I smile too. “Not right this second, but yes. First, change. And bring a sweater. Hurry.”
“Okay.”
She disappears up the stairs and I follow her to do the same, putting on a pair of jeans and a T-shirt. It’s a few minutes after I’m downstairs that she follows wearing a pair of shorts and a tank top and is tying a sweater around her hips.
I hold out my hand.
She looks at it cautiously, but slips hers inside mine and a few minutes later, I’m leading her out the back of the house and down those stone steps to the cove.
“Where are we going?” she asks as I help her down. The stairs are steep, and I wonder how she managed them in the dark that night without falling.
“Have you ever gone swimming in the sea under the moon?” I ask her as we step onto the sandy beach.
She pulls back, her expression changing.
“Stefan, I can’t swim. You know that.”
“You can swim. You’re just afraid to and I already told you I’m not going to let anything happen to you.” This is one reason I didn’t tell her to put a swimsuit on. She’d have given me trouble.

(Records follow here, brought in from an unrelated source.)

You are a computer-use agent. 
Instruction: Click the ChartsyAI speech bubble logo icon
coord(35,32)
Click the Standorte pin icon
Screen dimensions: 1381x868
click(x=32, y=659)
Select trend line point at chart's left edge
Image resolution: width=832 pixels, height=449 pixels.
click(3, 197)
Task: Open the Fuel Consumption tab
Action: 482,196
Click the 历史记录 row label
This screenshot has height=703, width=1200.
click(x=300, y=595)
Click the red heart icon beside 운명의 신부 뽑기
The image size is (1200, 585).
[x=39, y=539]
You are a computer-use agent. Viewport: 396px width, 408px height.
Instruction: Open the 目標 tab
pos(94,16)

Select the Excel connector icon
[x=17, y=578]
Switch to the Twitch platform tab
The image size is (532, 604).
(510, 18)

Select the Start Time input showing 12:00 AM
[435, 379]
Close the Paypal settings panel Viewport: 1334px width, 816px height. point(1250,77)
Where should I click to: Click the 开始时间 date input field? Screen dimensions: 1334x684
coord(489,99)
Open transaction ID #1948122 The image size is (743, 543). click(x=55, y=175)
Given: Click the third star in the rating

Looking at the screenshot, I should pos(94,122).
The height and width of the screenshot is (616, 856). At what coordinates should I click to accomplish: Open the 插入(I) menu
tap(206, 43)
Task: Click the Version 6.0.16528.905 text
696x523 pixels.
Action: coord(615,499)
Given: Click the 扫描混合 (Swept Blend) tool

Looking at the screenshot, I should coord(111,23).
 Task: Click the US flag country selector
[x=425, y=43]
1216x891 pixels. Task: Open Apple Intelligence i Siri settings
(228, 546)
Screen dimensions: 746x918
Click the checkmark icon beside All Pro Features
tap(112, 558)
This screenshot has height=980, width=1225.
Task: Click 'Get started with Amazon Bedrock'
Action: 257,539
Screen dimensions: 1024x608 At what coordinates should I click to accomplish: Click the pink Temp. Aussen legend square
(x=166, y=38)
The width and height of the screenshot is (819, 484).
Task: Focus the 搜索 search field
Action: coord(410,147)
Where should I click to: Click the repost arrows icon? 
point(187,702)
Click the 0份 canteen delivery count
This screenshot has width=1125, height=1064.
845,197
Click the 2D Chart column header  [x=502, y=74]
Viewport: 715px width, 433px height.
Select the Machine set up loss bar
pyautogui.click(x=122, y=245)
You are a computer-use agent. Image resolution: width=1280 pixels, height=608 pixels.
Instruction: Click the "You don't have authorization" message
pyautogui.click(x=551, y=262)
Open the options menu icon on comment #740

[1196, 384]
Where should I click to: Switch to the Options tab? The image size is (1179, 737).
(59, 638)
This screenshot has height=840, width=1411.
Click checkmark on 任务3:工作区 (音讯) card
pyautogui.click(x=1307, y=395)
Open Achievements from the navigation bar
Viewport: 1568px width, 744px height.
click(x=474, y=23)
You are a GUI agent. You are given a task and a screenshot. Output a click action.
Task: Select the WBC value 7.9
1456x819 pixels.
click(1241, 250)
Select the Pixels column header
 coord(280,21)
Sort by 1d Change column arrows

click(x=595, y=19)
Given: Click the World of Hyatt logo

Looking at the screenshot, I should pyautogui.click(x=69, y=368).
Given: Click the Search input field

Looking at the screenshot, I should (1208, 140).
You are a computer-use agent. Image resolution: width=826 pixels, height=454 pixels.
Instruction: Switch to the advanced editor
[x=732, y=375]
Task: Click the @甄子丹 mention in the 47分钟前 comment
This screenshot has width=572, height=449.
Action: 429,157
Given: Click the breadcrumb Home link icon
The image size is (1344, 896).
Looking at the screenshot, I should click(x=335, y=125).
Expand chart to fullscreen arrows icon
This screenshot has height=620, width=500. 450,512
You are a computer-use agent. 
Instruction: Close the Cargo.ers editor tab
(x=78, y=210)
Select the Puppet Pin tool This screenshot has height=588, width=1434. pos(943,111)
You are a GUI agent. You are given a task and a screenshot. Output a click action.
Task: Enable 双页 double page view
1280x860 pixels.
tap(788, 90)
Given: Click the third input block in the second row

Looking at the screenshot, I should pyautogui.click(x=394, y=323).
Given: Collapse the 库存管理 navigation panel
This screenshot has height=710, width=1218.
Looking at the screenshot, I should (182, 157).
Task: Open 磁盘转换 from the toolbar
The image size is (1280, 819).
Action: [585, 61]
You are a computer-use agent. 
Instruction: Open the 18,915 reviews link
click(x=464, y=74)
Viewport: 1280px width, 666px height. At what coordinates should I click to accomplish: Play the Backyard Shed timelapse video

She’s reluctant as I guide her around a corner, following the shoreline to a hidden cove I’m sure she hasn’t discovered yet.
“I used to play here with my brother growing up,” I say as we turn a final corner where my boat is docked. “Now the toys are a little different.” It’s a sailboat, not a very big one, just what I need. I haven’t taken it out in a while.
Gabriela looks up at it, at the high sails, the beautiful polished wood.
“It belonged to my father. I inherited it.” It’s well maintained, even through the years I wasn’t able to do it myself.
She turns to me. “You can sail?”
I nod. “Have you ever been sailing?”
“A long time ago. With my mom and brother.”
“Well,” I start gesturing to the boat. “Then you can help.”
It takes a little doing to convince her to get on and I don’t really expect her to help with the sails but not ten minutes later, we’re out on the water having caught the wind and are sailing steadily toward what Antonio and I named Skull Rock. It feels like a lifetime ago that we did that. It is a lifetime. A whole other life.
I sit beside Gabriela as we watch the sun set on the horizon and she slips her sweater on, pulling the sleeves over her hands as the breeze cools a little and when I shift closer and put an arm around her, she doesn’t pull away.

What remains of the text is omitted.